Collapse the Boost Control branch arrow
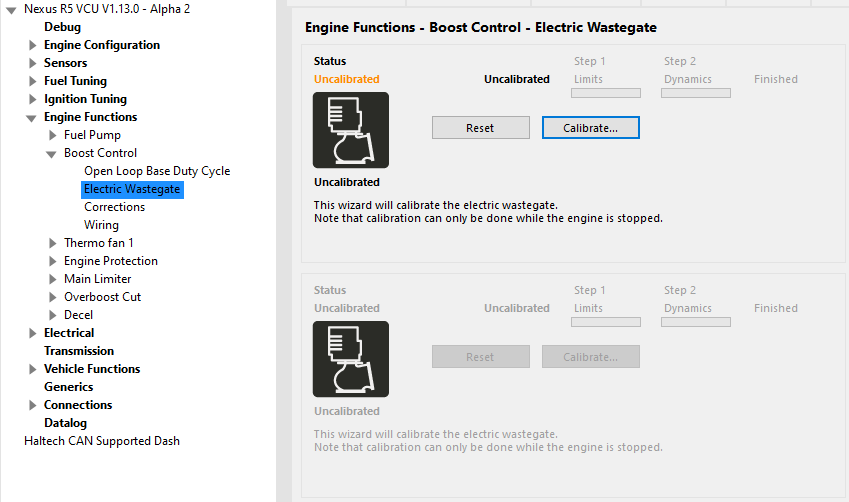 tap(51, 154)
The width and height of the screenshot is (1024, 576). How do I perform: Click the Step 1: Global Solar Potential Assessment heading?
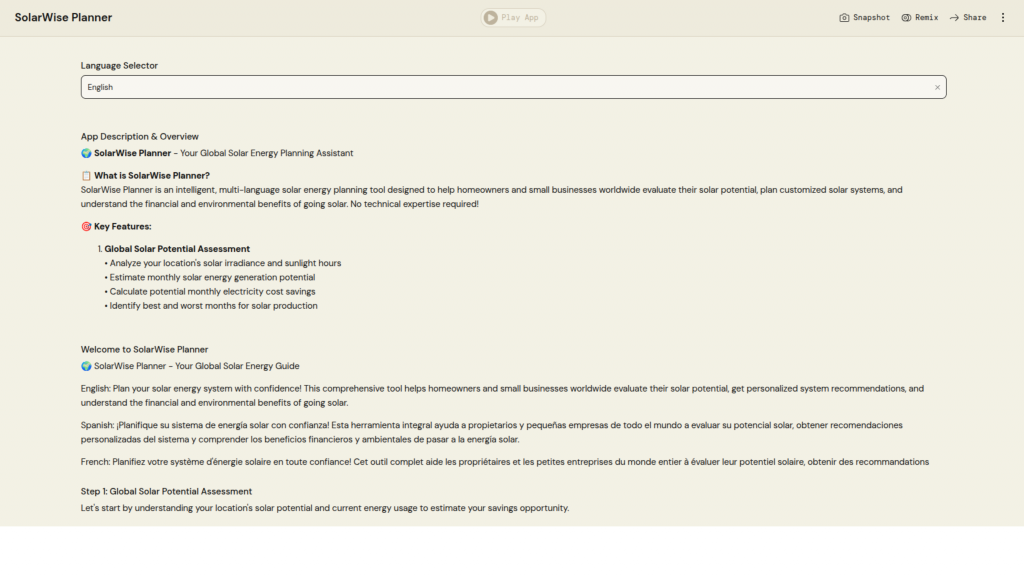[166, 492]
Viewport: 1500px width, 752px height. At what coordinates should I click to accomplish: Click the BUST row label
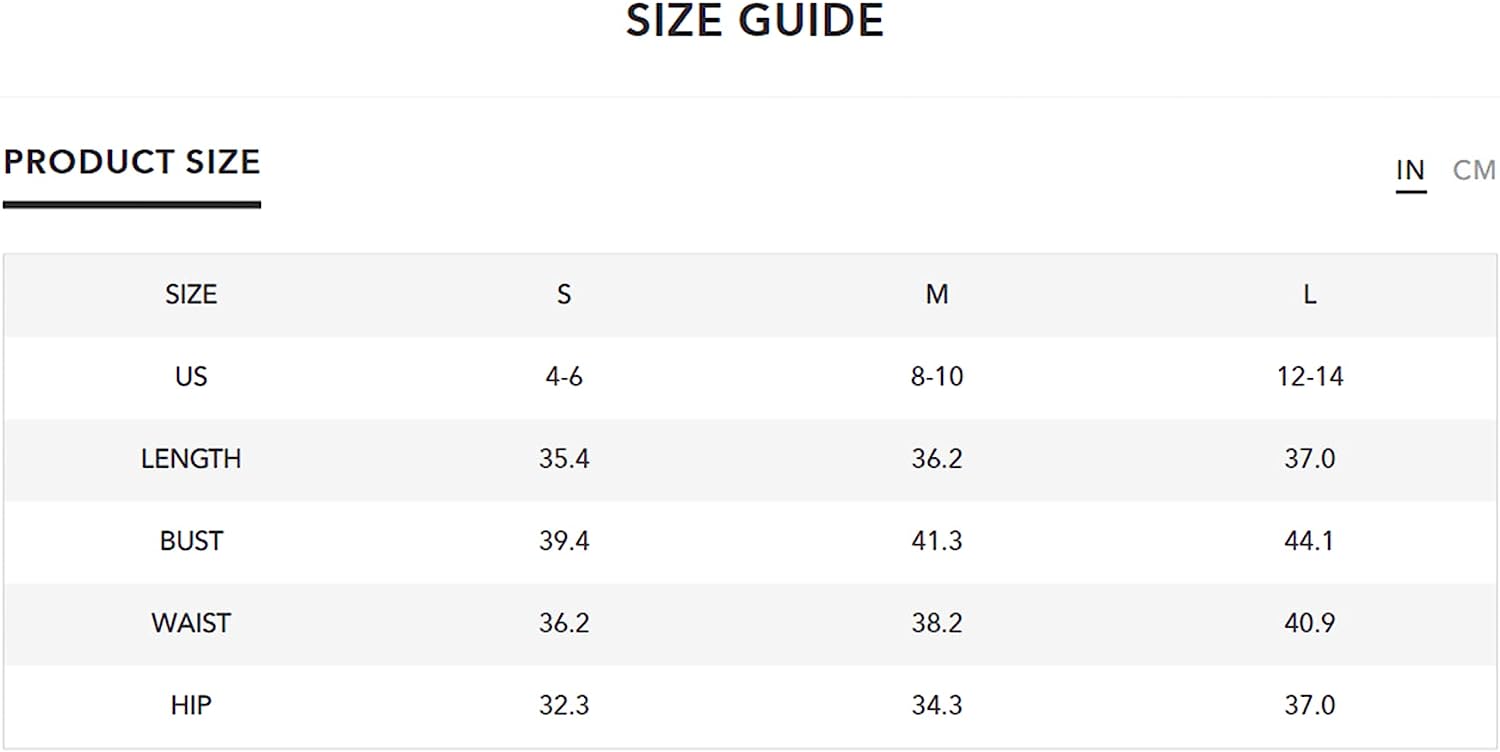(x=191, y=540)
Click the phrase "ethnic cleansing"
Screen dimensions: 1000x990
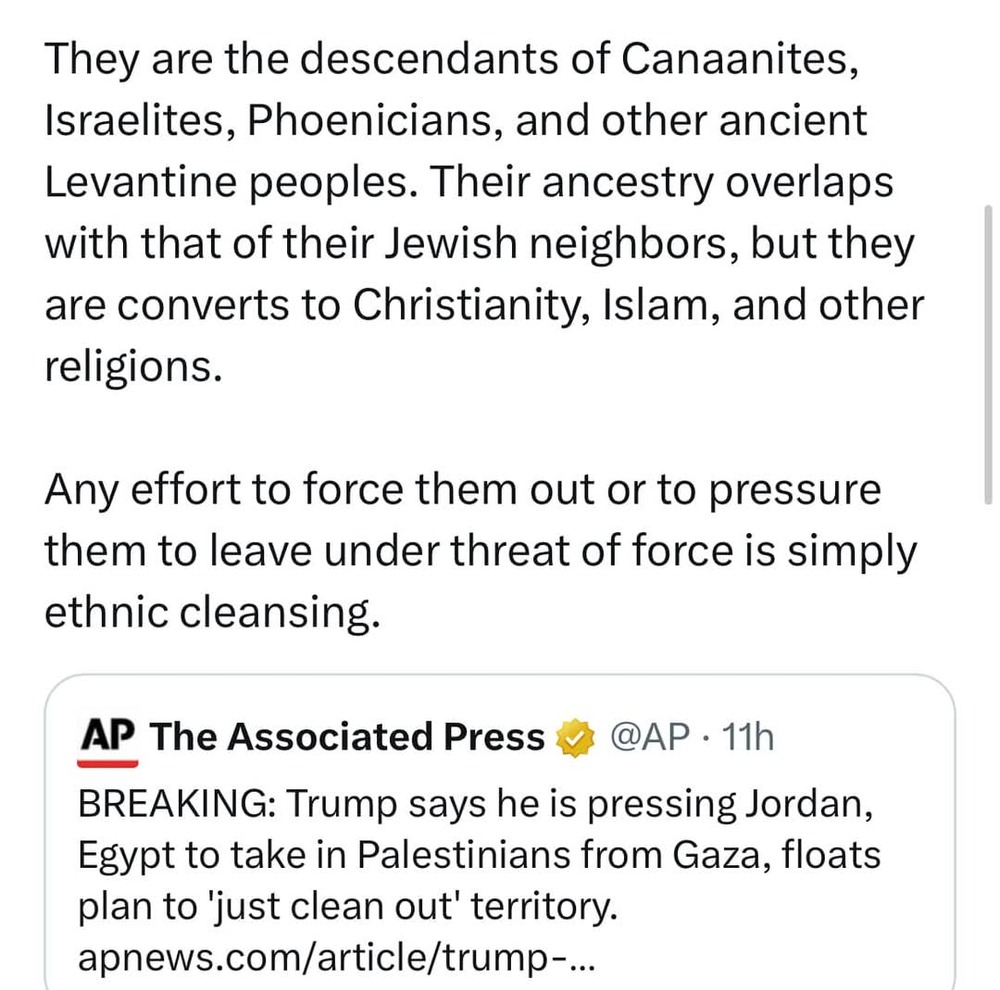pos(210,610)
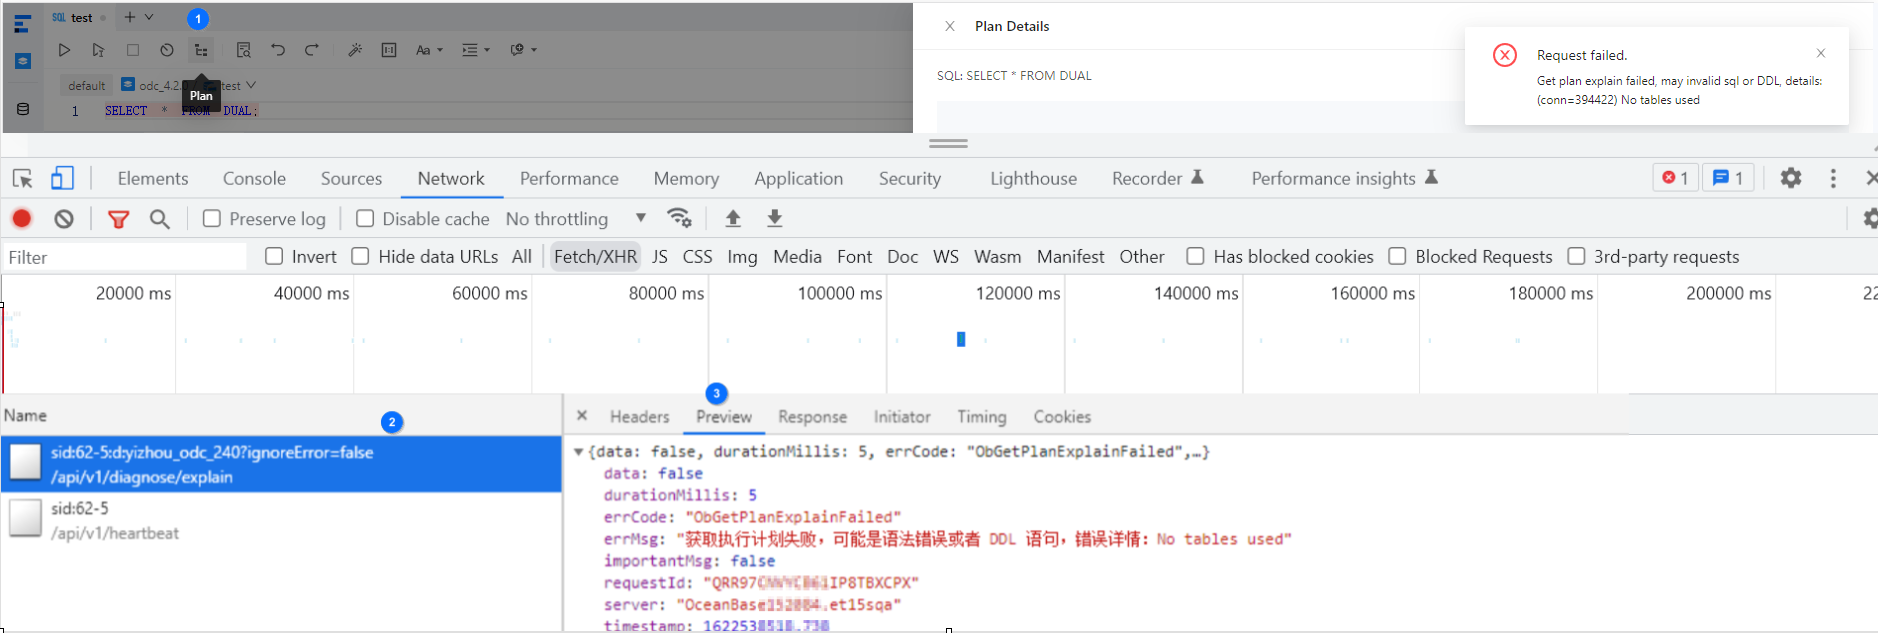Image resolution: width=1878 pixels, height=633 pixels.
Task: Clear the network log
Action: [x=64, y=219]
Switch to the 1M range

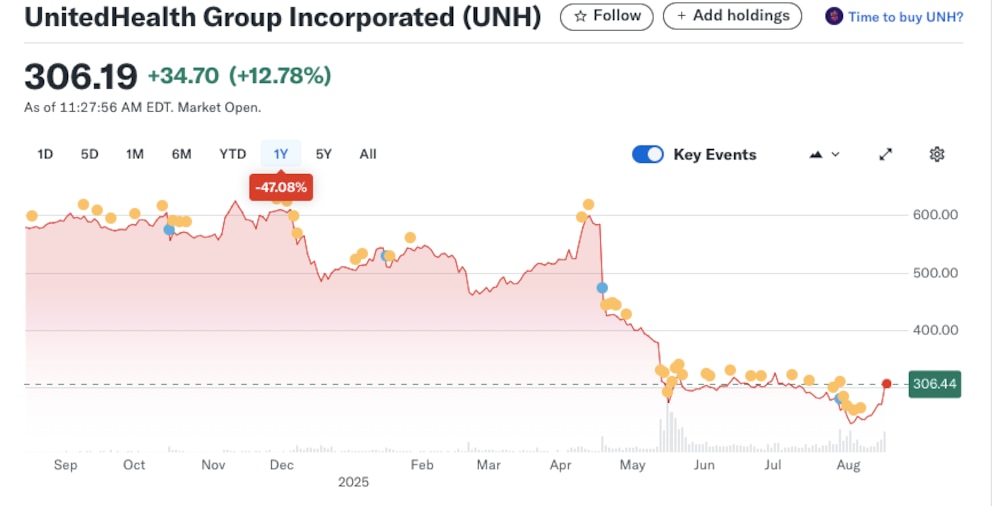[x=135, y=154]
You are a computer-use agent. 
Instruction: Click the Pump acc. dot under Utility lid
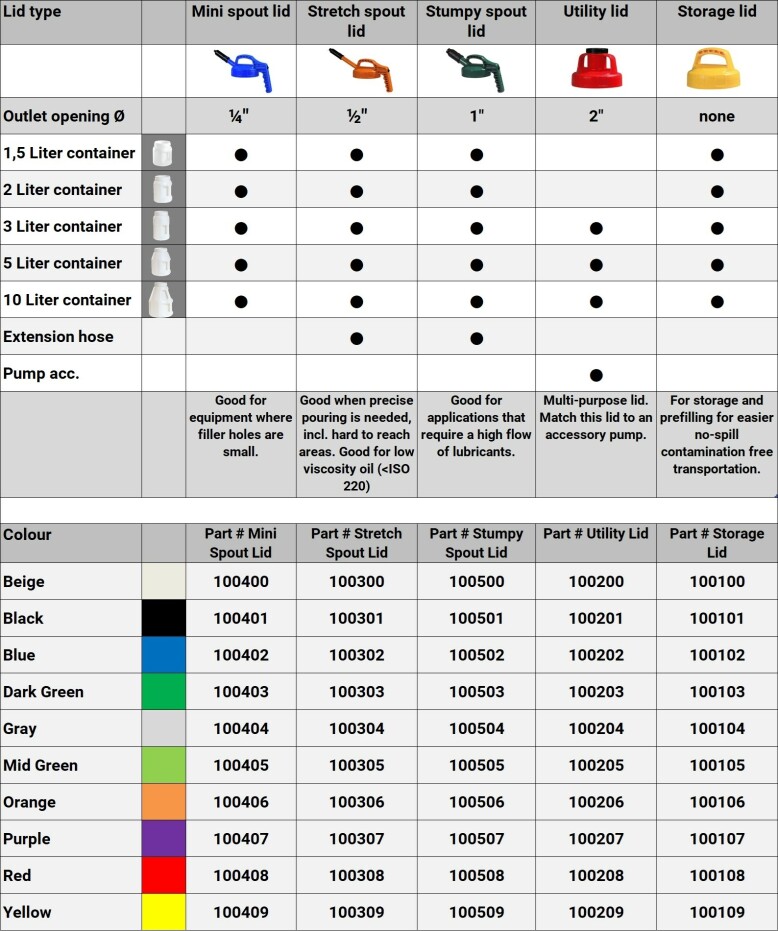click(596, 375)
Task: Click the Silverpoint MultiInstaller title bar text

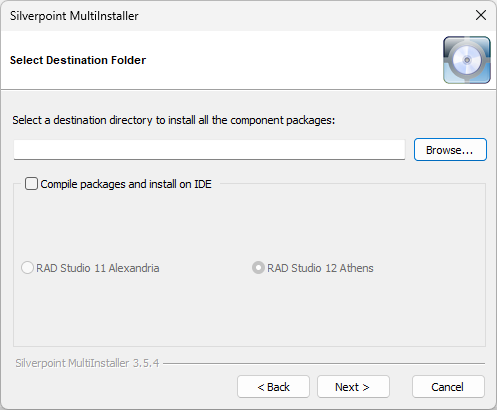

.....

The problem:
Only the lines from the one containing "The width and" through the last line of the entries above should be copied, exactly as they are and without the pictures.

Completed exercise:
The width and height of the screenshot is (1024, 576). How do I perform: Click the Step 1: Global Solar Potential Assessment heading?
[166, 492]
Viewport: 1500px width, 752px height. At what coordinates should I click to accomplish: Click the BUST row label
(x=191, y=540)
Click the phrase "ethnic cleansing"
Screen dimensions: 1000x990
pos(210,610)
Image resolution: width=1878 pixels, height=633 pixels.
Task: Clear the network log
Action: [x=64, y=219]
Switch to the 1M range

[x=135, y=154]
You are a computer-use agent. 
Instruction: Click the Pump acc. dot under Utility lid
click(596, 375)
Task: Click the Silverpoint MultiInstaller title bar text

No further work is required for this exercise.